Description of problem: Attempting to connect to a VPN results in an error: VPN Connect Failure Could not start the VPN connection '...' due to a connection error. The VPN service said: "The VPN login failed because the VPN program could not connect to the VPN server." Connecting using vpnc directly works fine. Version-Release number of selected component (if applicable): NetworkManager-vpnc-0.2-2 How reproducible: Always Steps to Reproduce: 1. Create a VPN in nm-applet. 2. Attempt to connect. 3. Actual results: The above-mentioned error. Expected results: Connection to the VPN. Additional info: Using NetworkManager*-0.4-34.cvs20050729. Cisco airo wireless driver.
Two questions 1. Does this happen all the time? 2. Does invoking vpnc from a shell work OK?
Btw, can you attach the bits of /var/log/messages that is printed during the connection attempt? Thanks
1. Yes. 2. Yes, as root. As user, I get "/usr/sbin/vpnc: binding to port 500: Permission denied". When I attempt to use NM-vpnc, the only message in /var/log/messages is: Aug 1 11:52:05 vincent52 NetworkManager: <WARNING> (): VPN failed for service 'org.freedesktop.NetworkManager.vpnc', signal 'ConnectFailed', with message 'The VPN login failed because the VPN program could not connect to the VPN server.'.
*** Bug 163405 has been marked as a duplicate of this bug. ***
Changing version to devel since this is only available in Rawhide / Rawhide Extras.
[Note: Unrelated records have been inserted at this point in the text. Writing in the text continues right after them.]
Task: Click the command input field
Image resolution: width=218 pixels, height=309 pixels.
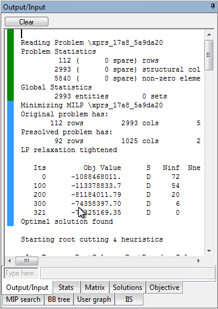Action: coord(127,273)
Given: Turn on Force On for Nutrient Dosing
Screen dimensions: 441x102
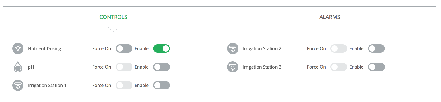Looking at the screenshot, I should [124, 48].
So, further debugging shows that selinux is the culprit here. This is the message thrown to /var/log/messages. Aug 2 10:48:25 dhcp83-16 dbus: avc: denied { send_msg } for msgtype=method_call interface=com.redhat.dhcp member=set dest=com.redhat.dhcp spid=3511 tpid=3445 scontext=root:system_r:dhcpc_t tcontext=root:system_r:unconfined_t tclass=dbus Workaround for this bug is to disable selinux.
Fixed in selinux-policy-targeted-1.25.3-11
Matthew Saltzman, does disabling selinux or updating to selinux-policy-targeted-1.25.3-11 make this work for you?
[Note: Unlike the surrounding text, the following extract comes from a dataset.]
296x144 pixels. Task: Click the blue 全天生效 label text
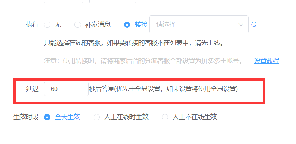click(x=67, y=117)
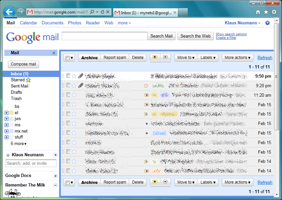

It is available on ftp://people.redhat.com/dwalsh/Fedora and will be available via rawhide tomorrow.
Make that ftp://people.redhat.com/dwalsh/SELinux/Fedora
Yes, "setenforce 0" works around the problem. Updating to selinux-policy-targeted-1.25.3-11 also solves the problem. Thanks!
Thanks to everyone involved. Closing this bug.